We anchored on Sunday morning in King’s Bay, on Spitsbergen’s northwest coast, around 600 miles from the North Pole. Across the bay lies the small scientific research station of Ny Ǻlesund – the most northerly permanent settlement in the world. We’d hoped to walk on and around the Konsvegen glacier, but patches of late summer ice filled the bay and we couldn’t get the Zodiacs ashore. So our captain, the implacable Ted, took the Noorderlicht gently towards the glacier snout. The sound of grinding, hissing ice filled the bay as the plates slid over one another and broke against the bow. The glacier wall rises 150 feet above the water, towering over the boat, its dense blue ice split into giant crags, cracked columns and turrets. A ringed seal pup, wrapped in fat, watched us from a small transparent iceberg. It’s an idyllic picture, but belies an insidious threat to this environment caused by the accumulation of industrial pollutants in the fat of seals and polar bears in particular. Although this is one of the last great wildernesses on earth, the Arctic is a global sink for contaminants, and the combined effects of climate stress and persistent organic pollutants (POPs) on animals at the top of the food chain (including humans) is causing increasing concern among scientists and Arctic communities from Canada to Greenland and northern Russia.

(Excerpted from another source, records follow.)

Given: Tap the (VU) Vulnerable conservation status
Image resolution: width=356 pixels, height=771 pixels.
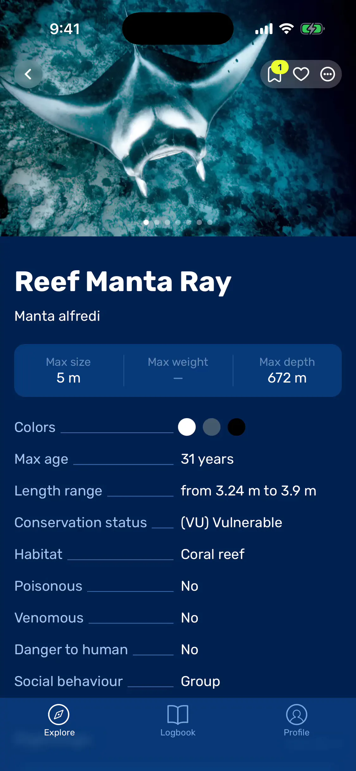Looking at the screenshot, I should 231,523.
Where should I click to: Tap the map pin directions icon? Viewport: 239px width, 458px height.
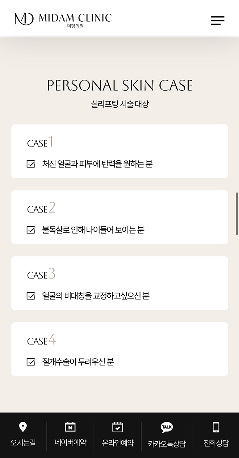(23, 427)
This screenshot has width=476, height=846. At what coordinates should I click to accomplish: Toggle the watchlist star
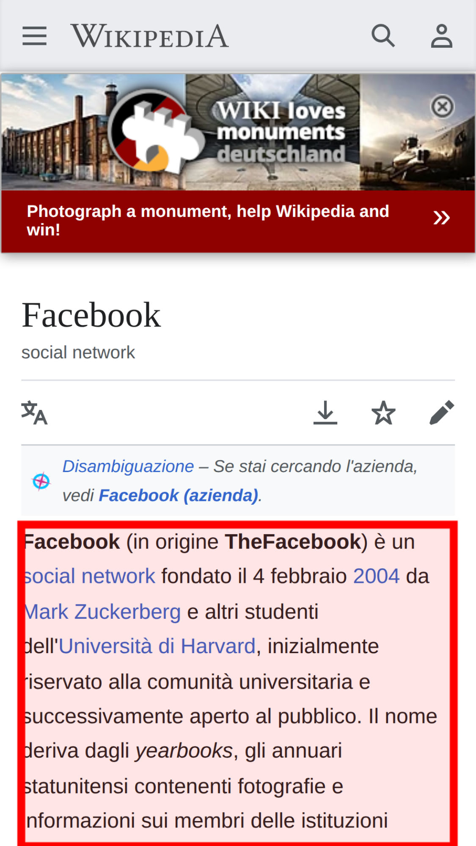click(383, 412)
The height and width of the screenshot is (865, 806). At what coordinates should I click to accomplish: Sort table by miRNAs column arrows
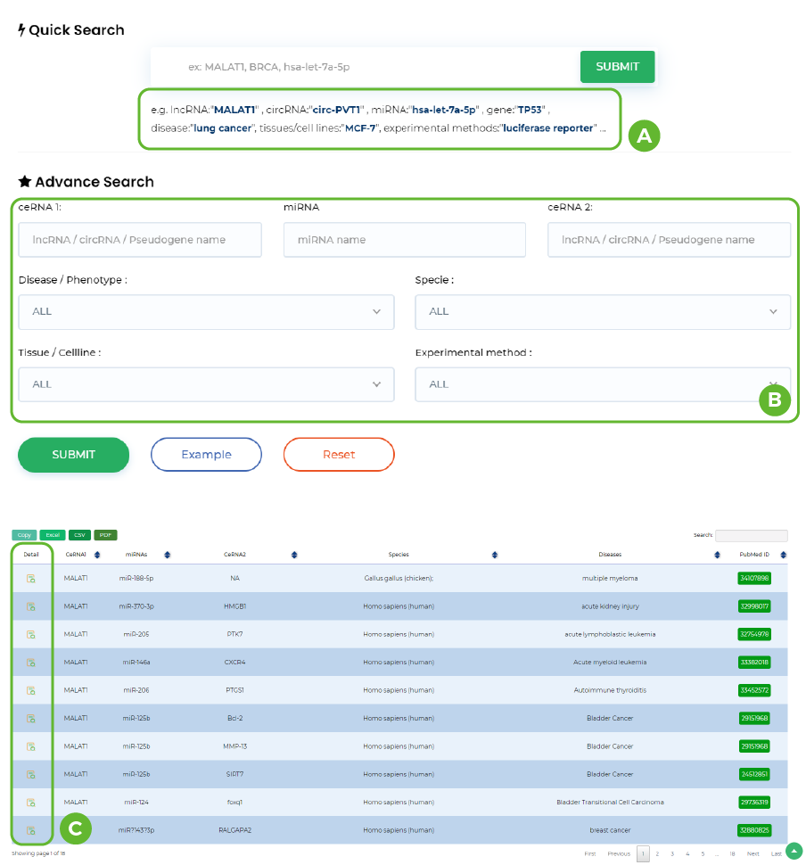(x=167, y=555)
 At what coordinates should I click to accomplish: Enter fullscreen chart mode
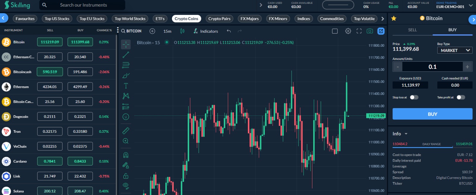(x=359, y=31)
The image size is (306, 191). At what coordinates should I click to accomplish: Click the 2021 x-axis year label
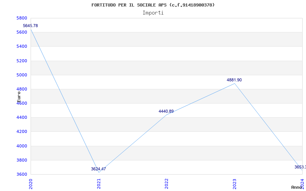tap(99, 183)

The glacier isn’t immune either to the influence of human activity far from the Arctic. Glaciers may have periods of rapid movement as the enormous pressure of snow and ice which feeds them pushes them down and out from the high places where they form. This process of flow may be accelerated by meltwater, which acts as a lubricant at the base of the glacier. Nevertheless, most of the glaciers on earth are in overall retreat, shrinking back up the deep valleys they carved during the last ice age, leaving behind mountains of black rock and silt and a jumble of dirty ice on the shoreline. As we watch, a column of ice separates from the wall and drops into the sea with a blast of sound, sending a rolling wave across the bay which spits small icebergs into the air in a cloud of spray.

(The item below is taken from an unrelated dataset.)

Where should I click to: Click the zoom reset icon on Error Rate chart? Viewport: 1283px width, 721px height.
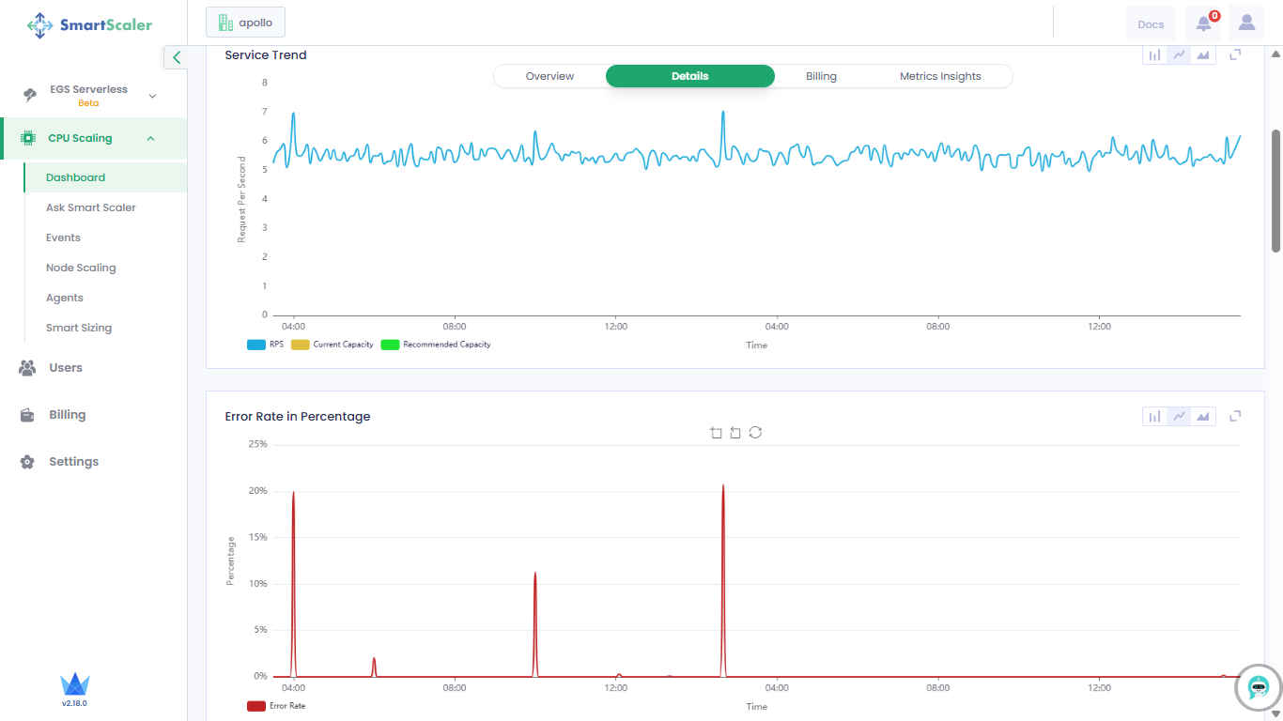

In Ny Ǻlesund, scientists at the Norwegian Polar Institute tell us King’s Bay no longer freezes in winter. It’s the same story in Greenland, in Alaska, Canada, Russia: the sea ice comes later in the autumn, if it comes at all. It melts earlier in the spring, and journeys once possible by sled or skiddoo must now be made by boat or plane. Human and animal hunters suffer, and so does their prey. Ringed seals use the sea ice as a base for breeding and for ready access to water, food and safety from predators. Without it the mammals here, including us, are, literally, all at sea.
That’s not a problem, though, for the blue whale that rose spouting at the mouth of the bay as we turned towards open water and our journey north. The curved back of her calf alongside, she rolled her immense black body down and her tail slipped into the water against a backdrop of three pyramid mountains. Blue whales were until recently very rare in these waters; today we’ve seen three, and heard the spray gust explosively from their heads. Not everything, it seems, is in decline, and sometimes big is very, very beautiful.